Der Weg zur Besserung
Das JUWO ist grundsätzlich eine sinnvolle Organisation, die akut benötigten und bezahlbaren Wohnraum für Studierende ermöglicht und ihren Pflichten grösstenteils nachkommt, das bestätigt auch Larissa Steiner. Dennoch ist spürbar, dass sich viele Studierende, die solche Zwischennutzungen in Anspruch nehmen, in ihrer mietrechtlichen Situation unsicher fühlen und nicht wissen, an wen sie sich bei Problemen wenden können. Trotz dem knappen Wohnraum darf es nicht zur Normalität werden, in einer mangelhaften Wohnung zu leben, in der das Lavabo rinnt, der Herd nicht funktioniert, Schimmel an den Wänden wächst oder die Klingel ausfällt. Der JUWO-Mietservice bietet in solchen Fällen eine nützliche Anlaufstelle. Ausserhalb des JUWO steht der Mieter*innenverband zur Verfügung, der kompetente Beratung zu allen Fragen rund ums Mietrecht anbietet.
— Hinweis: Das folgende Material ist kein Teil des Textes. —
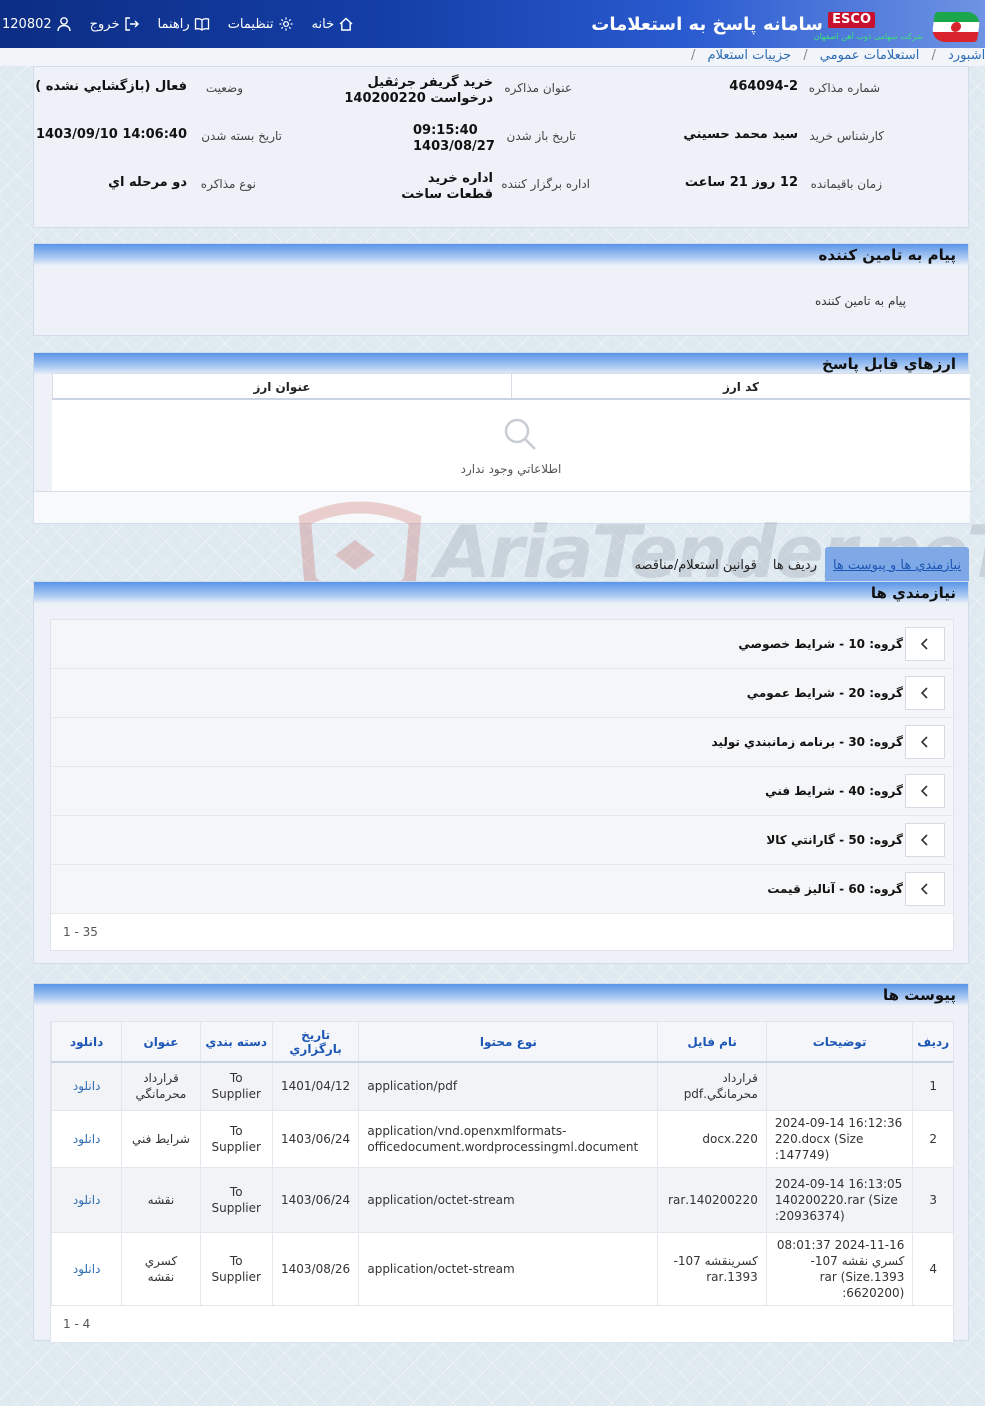 The image size is (985, 1406). I want to click on cell-title: قرارداد محرمانگي, so click(161, 1086).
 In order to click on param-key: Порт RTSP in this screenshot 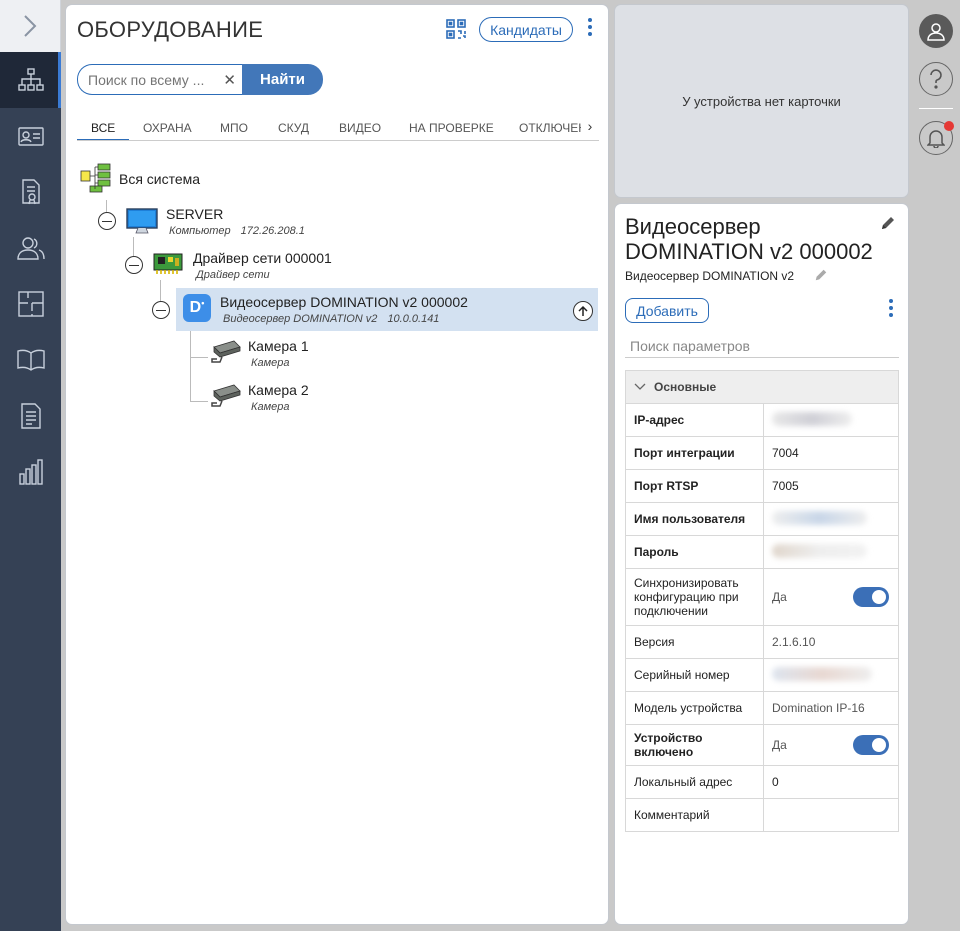, I will do `click(694, 486)`.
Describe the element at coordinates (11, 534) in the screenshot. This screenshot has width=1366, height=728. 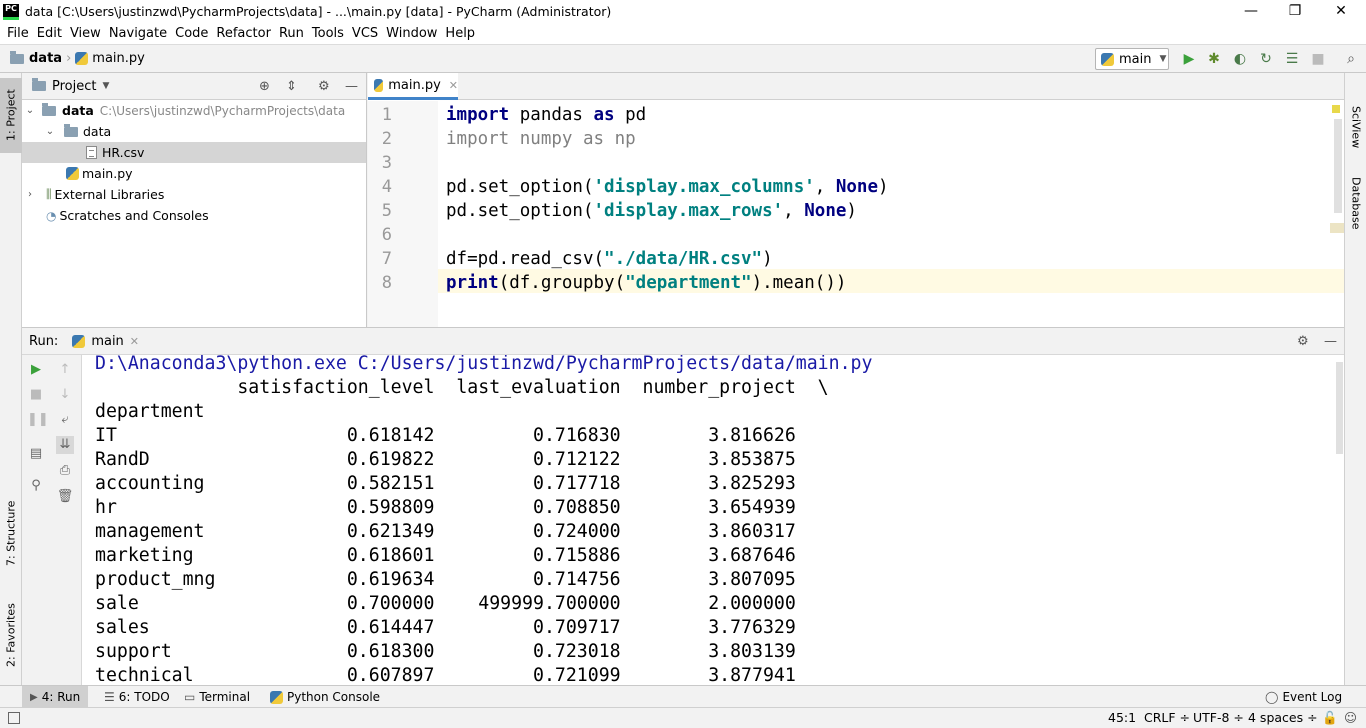
I see `structure-tool-tab: 7: Structure` at that location.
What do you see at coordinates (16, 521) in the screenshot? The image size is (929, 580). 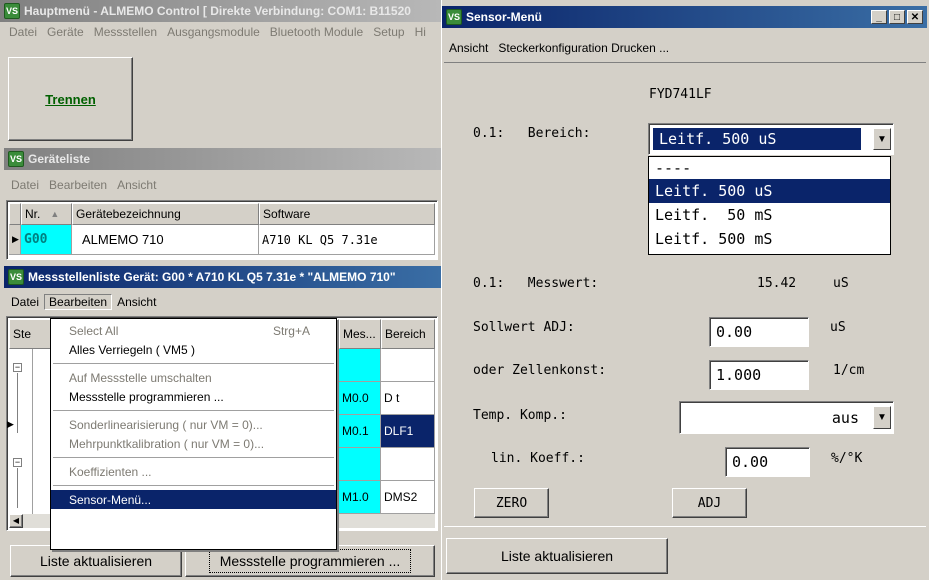 I see `scroll-left-icon: ◀` at bounding box center [16, 521].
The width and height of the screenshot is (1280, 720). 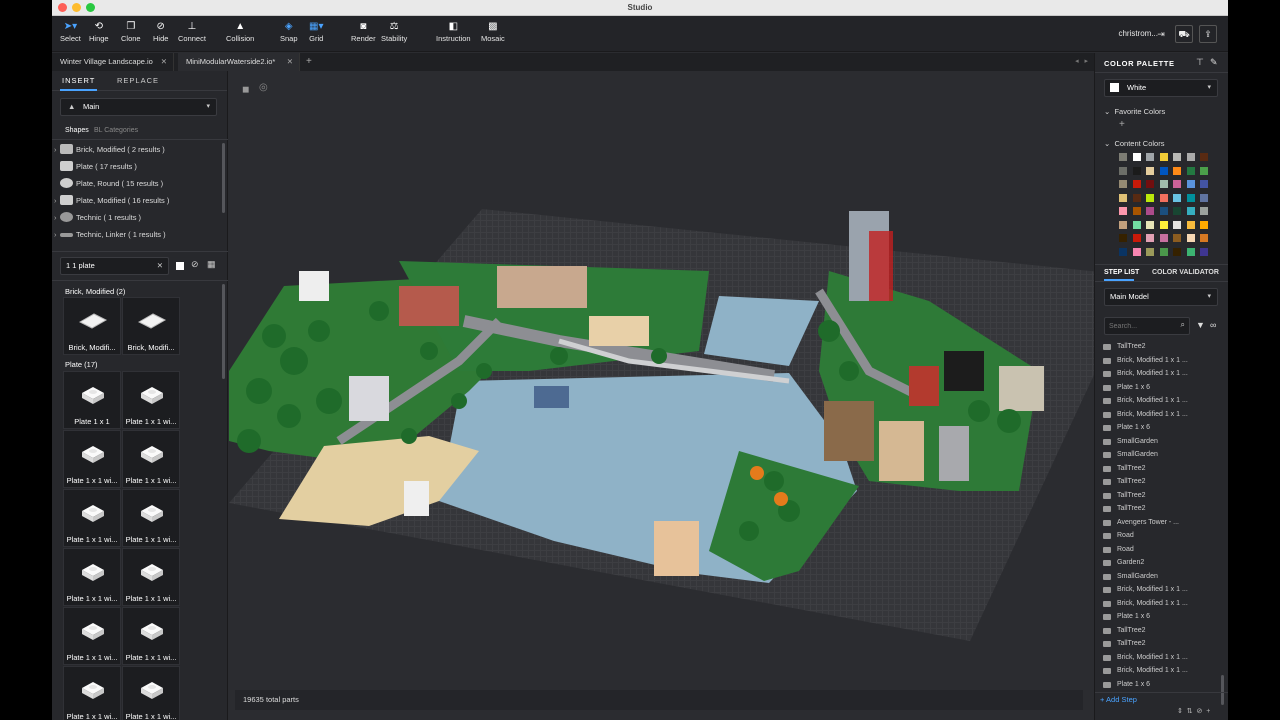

In Zeiten der Wohnkrankheit sind allgemeine Kenntnisse über sein Mietrecht eine dringend gebrauchte Stärkung für sein eigenes Immunsystem. JUWO erweist sich dabei als zentrale Rolle in der Vermittlung von preiswertigem Wohnraum und als Beratungsstelle für Studierende in prekären Wohnverhältnissen. Auch wenn das JUWO die Stadt nicht von der Krankheit der Wohnungskrise befreien kann, so trägt es immerhin zur Linderung derer Symptome bei.